The e-zed runtime ...

I thought i'd have a quick look at hacking on parallella today - I thought about trying a multi-core algorithm again but in the end I decided I didn't want to code up all that boilerplate and worked on the elf-loader code again.

The last time I looked at it I had tenatively started hacking up an api to support multi-core loading but it was pretty pants and so I left it there.

This morning i started afresh, and it worked out much simpler than I thought.

This is the API I am currently working towards:

  ez_workgroup_t *ez_open(int row, int col, int nrows, int ncols);
  void ez_close(ez_workgroup_t *wg);

  int ez_load(ez_workgroup_t *wg, const char *path, int row, int col, int nrows, int ncols);
  void *ez_addr(ez_workgroup_t *wg, int row, int col, const char *name);

  void ez_start(ez_workgroup_t *wg);
  void ez_reset(ez_workgroup_t *wg);

(I called it ez_ to avoid namespace clashes and I use z a lot in software, not to make it sound like easy; although it turned out that way - remember, it's e-zed, not e-zee!)

At present ez_workgroup_t is a subclass of e_dev_t so they can just be cast as well, although i'm not sure how long adapteva will keep the api the same such that this works.

The idea here is that a workgroup represents a rectangular group of cores which will be cooperating together to work on a job. It doesn't quite fit with the opencl workgroup topology of homogenous multi-core, nor particularly with the way i think the parallella sdk is heading; but it can be fine-tuned.

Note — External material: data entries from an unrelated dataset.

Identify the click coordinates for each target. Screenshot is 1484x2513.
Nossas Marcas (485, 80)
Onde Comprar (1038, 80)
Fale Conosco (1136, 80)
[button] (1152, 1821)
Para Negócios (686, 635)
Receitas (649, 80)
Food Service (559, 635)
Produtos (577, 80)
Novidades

In the end it was more work thinking up the api than implementing it - I already have much of it working. Because I was too lazy I just tried out the single-core test code but one at a time on different cores. It worked.

Issues remaining

The loader relocates each loaded code once and then splats it to each target core. This means they all share off-core addresses and there is no ability to create thread-local / private storage.
I will think about this, probably the easiest way is to implement support for thread-local storage sections. Even without compiler support this can (sort of) just go straight into the loader, it would require some more work since it would have to handle each target core separately. Otherwise it would need some runtime setup.
There's still no easy way to create linkage between on-core code.
e-lib has some support for relocating a known address to a different core - but that only works automatically if you're running the same code on that core. In a non-homogenous workgroup scenario you have to find this information externally.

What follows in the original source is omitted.